Autonomic Systems (reiterated) =
• Blood pressure and heart rate fluctuations (orthostatic hypotension)
• Urinary difficulty and incontinence
• Obstructive Sleep Apnea and/or RBD
• Difficulty with sexual functioning

Parkinsonism =
• Bradykinesia (slow movement)
• Rigidity (stiffness in the muscles)
• Tremor (rhythmic shaking)
• Balance and walking problems

Cerebellar Symptoms =
• Ataxia (poor coordination)
• Can be either with limb movement or with the trunk and neck movements
• Speech problems
• Swallowing problems

Traditionally the diagnosis of ‘dementia’ has been considered a red flag that the diagnosis is not MSA.  However, it has recently been recognized that memory and cognition problems can happen in patients with MSA
2008 currently being considered for revision.

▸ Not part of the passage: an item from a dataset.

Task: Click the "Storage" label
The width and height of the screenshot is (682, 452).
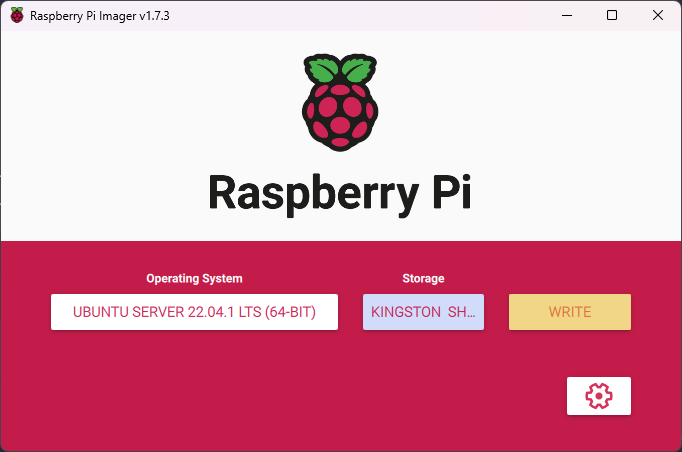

Motor versus Non-Motor Symptoms:
Classic Motor Symptoms =
• Ataxia
• Bradykinesia, Tremor, Rigidity

Mixed Motor/Non-Motor Symptoms =
• Hypophonia (soft speech) and Dysarthria (difficult or unclear articulation of speech)
• Gait and Balance Problems

Non-Motor Symptoms =
• Mild Cognitive Impairment and Dementia (rarely dementia)
• Psychosis (hallucinations and delusions)
• Sleep disorders (RBD and OSA)
• Depression/Apathy, Anxiety, Fatigue
• Constipation, Orthostatic hypotension, Urinary frequency, urgency, incontinence

Types of Cognitive Impairment:
1. Sudden
2. Intermittent (off and on)
3. Slowly progressive

1. Sudden Change in Cognition
* Most common reason for a sudden onset or change in symptoms, including cognition, is general medical illness or other medications
– Infection (such as a UTI or a cold/flu – elderly & those with neurodegenerative disorder may not run a fever or feel pain urinating)
– Medications (for pain, urinary frequency)
– Physical stress (constipation, poor sleep, travel, new physical environment)
– Emotional stress (anxiety)
– Being in the hospital (all of the above)

How to treat a Sudden Change
* Deal with the underlying cause (prior slide)
* Reduce or stop certain medications:
– Artane (any other anticholinergics)
– Amantadine
– Dopamine agonists
– Sinemet CR (carbidopa/levodopa CR)
– Comtan (entacapone)

2. Intermittent Cognitive Impairment
* Sometimes called fluctuations in cognition
* Can be associated with level of alertness throughout the day
– Determine whether cognitive impairment is related to dopamine medication by keeping a daily diary of medication dosages and times, symptom timing and duration, and meals.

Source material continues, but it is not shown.